=== Begin Enclosure ===

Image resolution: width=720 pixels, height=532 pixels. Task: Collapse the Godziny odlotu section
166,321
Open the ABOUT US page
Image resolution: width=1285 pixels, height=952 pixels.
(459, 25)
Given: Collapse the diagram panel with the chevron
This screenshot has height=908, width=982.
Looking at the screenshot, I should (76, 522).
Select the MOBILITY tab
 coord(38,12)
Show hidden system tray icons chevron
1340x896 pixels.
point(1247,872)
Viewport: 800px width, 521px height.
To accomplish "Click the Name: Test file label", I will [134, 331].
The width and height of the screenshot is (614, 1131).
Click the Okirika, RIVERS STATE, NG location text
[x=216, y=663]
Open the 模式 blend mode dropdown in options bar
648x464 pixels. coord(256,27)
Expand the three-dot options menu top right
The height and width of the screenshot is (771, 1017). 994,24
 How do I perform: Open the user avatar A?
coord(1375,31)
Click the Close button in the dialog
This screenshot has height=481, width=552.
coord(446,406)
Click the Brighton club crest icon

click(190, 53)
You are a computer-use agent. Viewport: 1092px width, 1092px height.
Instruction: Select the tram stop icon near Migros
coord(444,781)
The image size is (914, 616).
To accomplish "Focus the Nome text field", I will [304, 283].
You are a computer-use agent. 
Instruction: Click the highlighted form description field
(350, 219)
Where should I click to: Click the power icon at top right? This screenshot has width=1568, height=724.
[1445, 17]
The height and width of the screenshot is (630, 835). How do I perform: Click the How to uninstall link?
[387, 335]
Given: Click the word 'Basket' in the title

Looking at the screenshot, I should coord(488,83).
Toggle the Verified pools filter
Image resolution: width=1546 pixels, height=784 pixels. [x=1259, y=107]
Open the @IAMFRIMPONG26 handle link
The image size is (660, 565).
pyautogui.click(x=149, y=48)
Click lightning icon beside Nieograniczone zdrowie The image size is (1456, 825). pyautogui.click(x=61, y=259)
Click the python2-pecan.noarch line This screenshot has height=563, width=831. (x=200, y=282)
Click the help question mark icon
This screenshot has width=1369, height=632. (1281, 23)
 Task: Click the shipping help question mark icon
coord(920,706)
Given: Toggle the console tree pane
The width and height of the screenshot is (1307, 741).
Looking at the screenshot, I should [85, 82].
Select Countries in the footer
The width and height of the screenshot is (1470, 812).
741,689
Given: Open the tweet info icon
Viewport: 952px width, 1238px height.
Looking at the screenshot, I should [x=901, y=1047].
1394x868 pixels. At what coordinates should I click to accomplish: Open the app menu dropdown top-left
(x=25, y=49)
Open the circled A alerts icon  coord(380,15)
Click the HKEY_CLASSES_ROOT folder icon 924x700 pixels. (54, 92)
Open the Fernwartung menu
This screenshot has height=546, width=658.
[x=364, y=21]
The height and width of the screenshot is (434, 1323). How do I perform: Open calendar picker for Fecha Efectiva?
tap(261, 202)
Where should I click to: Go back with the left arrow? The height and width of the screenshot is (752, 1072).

=== End Enclosure ===

• Exercise directions: From the entries above, return exactly the line containing "This screenshot has height=908, width=982.", the line containing "You are a computer-use agent. Viewport: 1092px", and all lines between, and nothing else.

• Your solution:
This screenshot has height=908, width=982.
Looking at the screenshot, I should (76, 522).
Select the MOBILITY tab
 coord(38,12)
Show hidden system tray icons chevron
1340x896 pixels.
point(1247,872)
Viewport: 800px width, 521px height.
To accomplish "Click the Name: Test file label", I will [134, 331].
The width and height of the screenshot is (614, 1131).
Click the Okirika, RIVERS STATE, NG location text
[x=216, y=663]
Open the 模式 blend mode dropdown in options bar
648x464 pixels. coord(256,27)
Expand the three-dot options menu top right
The height and width of the screenshot is (771, 1017). 994,24
 How do I perform: Open the user avatar A?
coord(1375,31)
Click the Close button in the dialog
This screenshot has height=481, width=552.
coord(446,406)
Click the Brighton club crest icon

click(190, 53)
You are a computer-use agent. Viewport: 1092px width, 1092px height.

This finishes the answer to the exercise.